Ductility – Definition and Materials

Exploring the concepts of ductility and malleability

Ductility is commonly understood as a material’s ability to be drawn into thin forms, such as wires. In materials science, it is more formally defined by the extent to which a material can undergo plastic deformation under tensile stress before experiencing failure. This property is pivotal in both engineering and manufacturing, dictating a material’s suitability for processes like cold working and its resilience against mechanical stress. Metals like gold and copper are often cited as ductile, with platinum being the most ductile in its pure form. However, not all metals display ductile behavior; some, like cast iron, are more prone to brittle failure. Polymers are generally categorized as ductile due to their typical allowance for plastic deformation.

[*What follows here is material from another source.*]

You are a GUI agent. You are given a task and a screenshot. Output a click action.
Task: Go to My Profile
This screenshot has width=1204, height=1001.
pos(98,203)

Malleability, a property closely related to ductility, focuses on a material’s capacity to deform plastically under compressive stress without breaking. Historically, materials were considered malleable if they could be shaped through methods like hammering or rolling. Lead serves as a unique example, being highly malleable but lacking in ductility.

List of common ductile materials

• Gold: Gold is known as the most malleable material on Earth. One gram of gold can be stretched to 2.4 km (1 oz to 43 miles). Beatgold, which can be rolled to a thickness of 25 µm, can only be produced because of the high ductility of gold.
• Copper: Due to its excellent electric conductivity, copper is one of the most widely used metals for wires in the world. Thanks to its ductility, it can be stretched into long and thin threads. If copper didn’t display such high ductility, wires would break much easier from bending.
• Steel: Depending on the type, steel can be very ductile. Martensitic steels, which display high hardness, can be subjected to tempering to increase ductility.
• Platinum: Platinum is also a very ductile metal. Its ductility rivals that of gold.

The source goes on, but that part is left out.